Pineapple by Theodorus Netscher, 1720, Fitzwilliam Museum

This is an oil painting of a pineapple grown in Sir Matthew Decker’s garden in Richmond, Surrey. The painting by Theodorus Netscher, made in 1720, is a celebration of the successful cultivation in England of a pineapple plant that actually produced fruit.

During the 18th century, a pineapple cost the equivalent of £5,000 today. They became such a symbol of wealth that the pineapple motif was used to decorate buildings – John Murray, the 4th Earl of Dunmore, built a 75ft-high stone pineapple atop a pavilion in his estate in 1761 (below).

Though native to South America, pineapples (scientific name: Ananas comosus) made their way to the Caribbean island of Guadeloupe, and it was here that Christopher Columbus first spotted their spiky crowns in 1493. Despite dogged efforts by European gardeners, it would be nearly two centuries before they perfected a hothouse method for growing a pineapple plant.

Thus, into the 1600s, the pineapple remained so uncommon and coveted a commodity that King Charles II of England posed for an official portrait (above) in an act then symbolic of royal privilege — receiving a pineapple as a gift. But was it a gift? Or had the pineapple been grown in his own hothouse? According to post entitled, “A pineapple? . . . Gosh, thank you Mr. Rose” on the Parks & Gardens UK blog, that question remains to be answered.

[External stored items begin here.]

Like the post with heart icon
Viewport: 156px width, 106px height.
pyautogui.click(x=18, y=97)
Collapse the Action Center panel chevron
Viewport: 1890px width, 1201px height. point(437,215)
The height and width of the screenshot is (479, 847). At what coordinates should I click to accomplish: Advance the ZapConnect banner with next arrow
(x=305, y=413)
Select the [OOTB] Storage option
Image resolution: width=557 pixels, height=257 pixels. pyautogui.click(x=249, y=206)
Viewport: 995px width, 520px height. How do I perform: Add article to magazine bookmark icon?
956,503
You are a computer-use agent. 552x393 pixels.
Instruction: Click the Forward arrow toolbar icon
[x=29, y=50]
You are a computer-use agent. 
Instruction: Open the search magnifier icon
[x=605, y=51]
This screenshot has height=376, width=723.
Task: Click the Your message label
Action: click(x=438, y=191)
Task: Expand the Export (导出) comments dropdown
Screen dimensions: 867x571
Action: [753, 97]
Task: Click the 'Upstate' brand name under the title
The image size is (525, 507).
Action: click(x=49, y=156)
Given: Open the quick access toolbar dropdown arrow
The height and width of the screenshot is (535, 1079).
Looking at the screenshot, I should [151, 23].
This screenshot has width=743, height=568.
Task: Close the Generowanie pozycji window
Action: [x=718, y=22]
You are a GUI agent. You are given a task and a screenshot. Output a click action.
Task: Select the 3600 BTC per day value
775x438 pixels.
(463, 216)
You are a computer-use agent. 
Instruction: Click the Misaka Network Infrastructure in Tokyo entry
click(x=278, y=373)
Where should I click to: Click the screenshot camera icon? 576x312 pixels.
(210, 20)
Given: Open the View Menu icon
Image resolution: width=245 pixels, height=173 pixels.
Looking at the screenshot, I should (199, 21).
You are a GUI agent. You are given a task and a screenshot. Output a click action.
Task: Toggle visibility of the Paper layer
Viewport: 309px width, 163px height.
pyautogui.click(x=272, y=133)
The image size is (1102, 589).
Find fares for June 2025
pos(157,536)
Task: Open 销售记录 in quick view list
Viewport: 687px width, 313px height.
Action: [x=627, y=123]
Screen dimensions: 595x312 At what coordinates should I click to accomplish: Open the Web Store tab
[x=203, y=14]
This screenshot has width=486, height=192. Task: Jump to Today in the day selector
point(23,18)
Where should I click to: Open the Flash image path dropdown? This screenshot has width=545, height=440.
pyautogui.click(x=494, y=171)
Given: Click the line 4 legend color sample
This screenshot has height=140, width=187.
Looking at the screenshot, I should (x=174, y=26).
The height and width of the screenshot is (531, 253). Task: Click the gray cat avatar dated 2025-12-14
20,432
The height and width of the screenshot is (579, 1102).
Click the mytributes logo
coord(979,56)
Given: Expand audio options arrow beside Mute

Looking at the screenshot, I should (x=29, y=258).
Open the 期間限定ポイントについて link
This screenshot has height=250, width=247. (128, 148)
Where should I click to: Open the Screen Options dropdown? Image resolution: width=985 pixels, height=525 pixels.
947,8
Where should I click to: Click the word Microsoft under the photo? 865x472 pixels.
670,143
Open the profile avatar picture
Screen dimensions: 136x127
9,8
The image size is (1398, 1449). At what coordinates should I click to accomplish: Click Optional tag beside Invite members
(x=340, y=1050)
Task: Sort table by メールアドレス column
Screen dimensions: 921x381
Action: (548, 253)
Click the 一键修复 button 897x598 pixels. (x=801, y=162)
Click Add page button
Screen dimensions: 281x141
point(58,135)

What is for certain is that on 9th August 1661 John Evelyn noted in his diary that he “first saw the Queene-Pine bought from Barbados presented to his Majestie…the first that were ever seen in England were those sent to Cromwell foure years since.”

Certainly plants must have survived the journey more than once, because King Charles used pineapples again on 14th August 1668, to impress the French ambassador, by serving them  at a banquet held in his honour.  Evelyn was there too and tasted “that rare fruite called the King-Pine” because ”his Majestie having cut it up, was pleased to give me a piece off his owne plate to taste of.” Sadly, Evelyn was mildly disappointed by the taste because  “in my opinion it falls short of those ravishing varieties of deliciousnesse described in cap. liggons history & others but possibly it might be, and certainly was, much impaired in coming so farr. It has yet a graceful acidity, but tastes more of the Quince and Melon, than of any other fruite he mentions.”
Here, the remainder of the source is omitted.